Report each line below that contains the word "Click". Case matters.

--- Record set ---
----------

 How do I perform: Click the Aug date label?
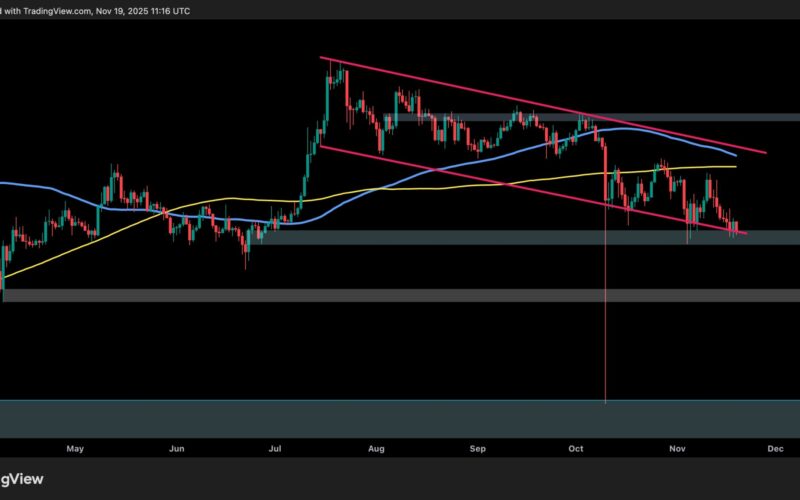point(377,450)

----------

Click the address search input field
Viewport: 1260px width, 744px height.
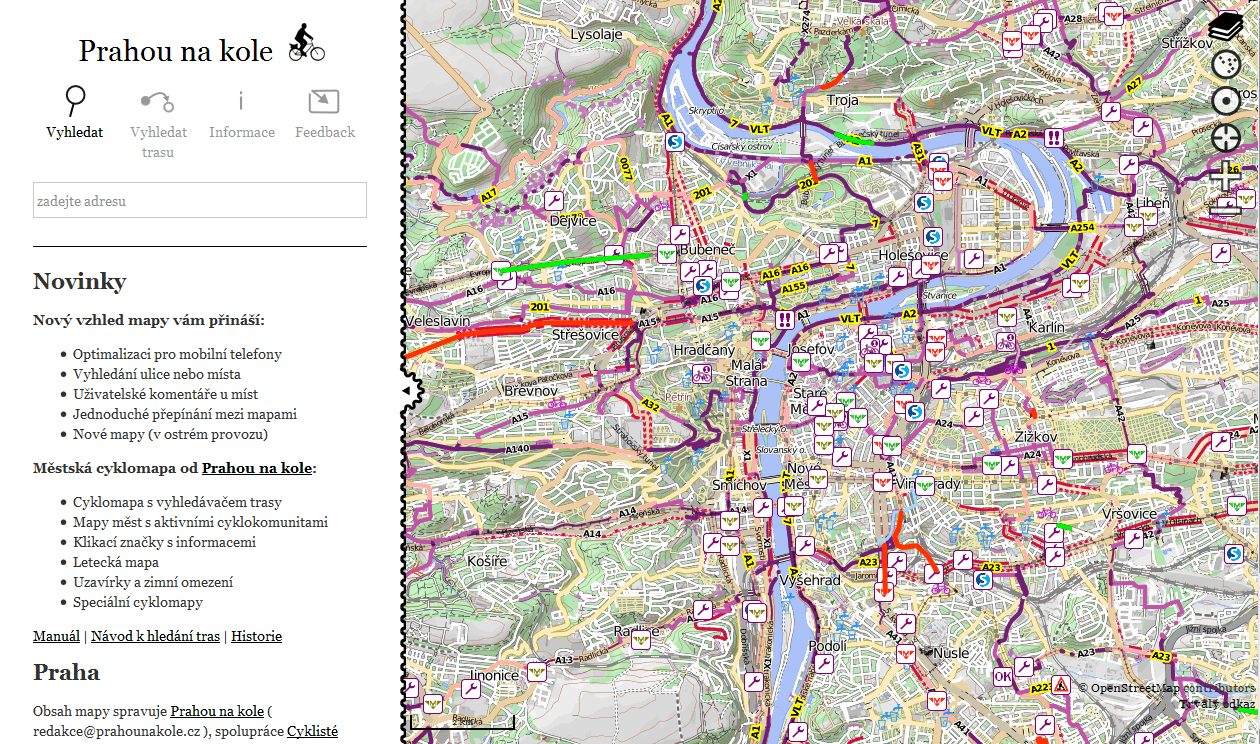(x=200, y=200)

----------

--- Response below ---
 How do I perform: Click the Aug date label?
Click the address search input field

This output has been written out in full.